ここではC#、JavaScript、Pythonの例を挙げた。どれも基本の構造は同じで、for文によるループ、if文による分岐でFizzBuzz問題を解いている。それでも、言語ごとに異なる部分が見えるのは面白いところだ(例えば、Pythonのfor文とC#、JavaScriptのfor文との差)。出力結果は割愛する。
上記のコードの典型的な改善案としては、「3でも5でも割り切れる場合」をif文を使わずに処理することがある。これにはループ内で空文字列に対して、3で割り切れる場合は文字列「Fizz」を、5で割り切れる場合は文字列「Buzz」を、それ以外の場合はその数(を文字列化したもの)を連結するようにする。
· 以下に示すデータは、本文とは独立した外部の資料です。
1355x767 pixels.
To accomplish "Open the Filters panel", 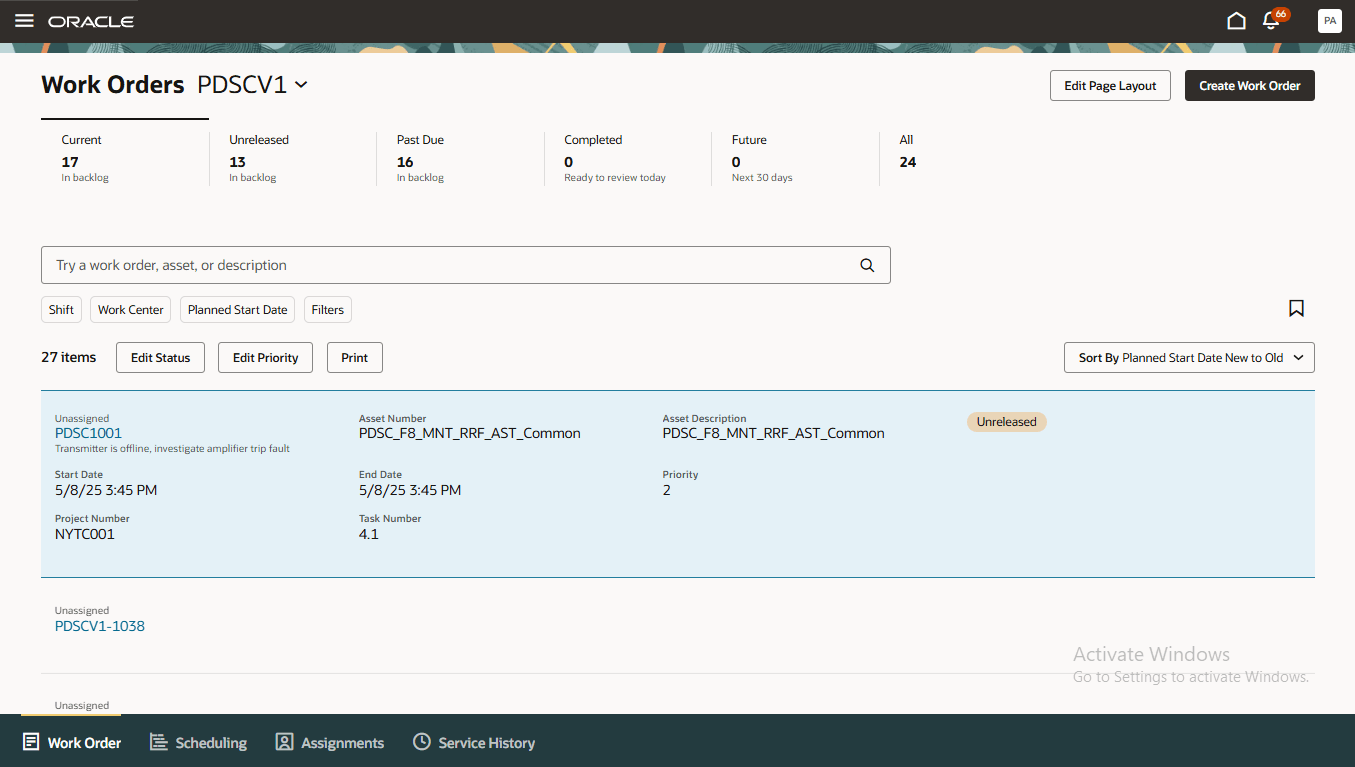I will 327,309.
Pythonでの実装例を以下に示す。if〜elif〜else文ではなく、各条件を個別にif文としている点に注意しよう。
n = 15
for i in range(1, n+1):
s = ""
if i % 3 == 0:
s += "Fizz"
if i % 5 == 0:
s += "Buzz"
if s == "": # FizzでもBuzzでもFizzBuzzでもない
s += str(i)
print(s)
もう少し凝った解法
次に少し凝った解法を示す。全ての例でリスト(もしくは配列)を使用していることと、C#ではLINQを、JavaScriptではmapメソッドを、Pythonではリストの内包表記と文字列のリストを連結している点が特徴といえる。ただし、コアとなる部分は3つの言語の例全てで同じであり、三項演算子(Pythonでは同様な結果を得る条件式)を使用して、場合分けをしている(なお、ここでは実行速度には気を使っていない。あくまで個々の言語で独特の表現を使ってみることに主眼を置いている)。
static void Main(string[] args)
{
int n = 15;
var list = Enumerable.Range(1, n).Select(i =>
(i % 15 == 0) ? "FizzBuzz" :
(i % 3 == 0) ? "Fizz" :
(i % 5 == 0) ? "Buzz" :
i.ToString()).ToList();
list.ForEach(Console.WriteLine);
Console.ReadKey();
}
var n = 15;
var a = new Array();
for (var i = 1; i<= n; i++) {
a.push(i);
}
a.map(item => console.log(
item % 15 == 0 ? "FizzBuzz" :
item % 3 == 0 ? "Fizz" :
item % 5 == 0 ? "Buzz" :
item.toString())); // item.toString()はitemだけでもよい
n = 15
s = ["FizzBuzz" if x % 15 ==0 else
"Fizz" if x % 3 == 0 else
"Buzz" if x % 5 == 0 else
str(x)
for x in range(1, n+1)]
print("\n".join(s))
上からC#、JavaScript、Python 3のコードになっている。
Pythonのコードでは途中で改行が入っているが、これは非明示的な行継続と呼ばれるものであり、かっこ内に表れる式は途中で改行を入れられる(一方、行末にバックスラッシュを記述することで、明示的に1つの論理行を複数行に分けて記述できる。これを明示的な行継続と呼ぶ)。
JavaScript版のコードでは配列を新規に作成し、これに数値をpushしているが、ECMAScript 2015で追加されたArray.fromメソッドとArray.keysメソッドを使うとより簡便な記述が可能になる。興味のある方は調べてみよう(Stack Overflowの「Create a JavaScript array containing 1…N」などが参考になる)。
ちなみに以下のようなコードになる。上のコードではmapメソッド内でFizzBuzzの判定を行っていたが、以下ではArray.fromメソッドの第2引数(マップ関数=配列作成時に個々の要素に対する処理を行う)を使って、一気にFizzBuzz判定後のリストを作っている。単純に1〜Nを要素とする配列を作りたいのであれば、マップ関数を「item => item + 1」とするとよい(配列のインデックスは0ベースのため、そのままでは先頭要素の値も0になることから、ここではマップ関数を使用して調整をしている)。
var n = 15;
var a = Array.from(Array(n).keys(), function(item) {
item += 1;
return item % 15 == 0 ? "FizzBuzz" :
item % 3 == 0 ? "Fizz" :
item % 5 == 0 ? "Buzz" :
item.toString();
})
a.map(item => console.log(item));
本稿では15までを数え上げるようにしていたが、ユーザー入力を受け取るようにして、入力値の検証を行うようにするといったことも考えられる。こうした点も考慮してFizzBuzz問題を解くコードを書いていくことで、それぞれの言語の機能や構文、コーディングの流儀などさまざまな面に触れることになり、その言語に対する理解度が増していくはずだ。もちろん、FizzBuzz問題には他にも、より短いコードを目指したり、よりトリッキーなコードを目指したりとさまざまな解法があり、実際に手を動かしてコードを書くことで自分のスキルが上がっていくだろう。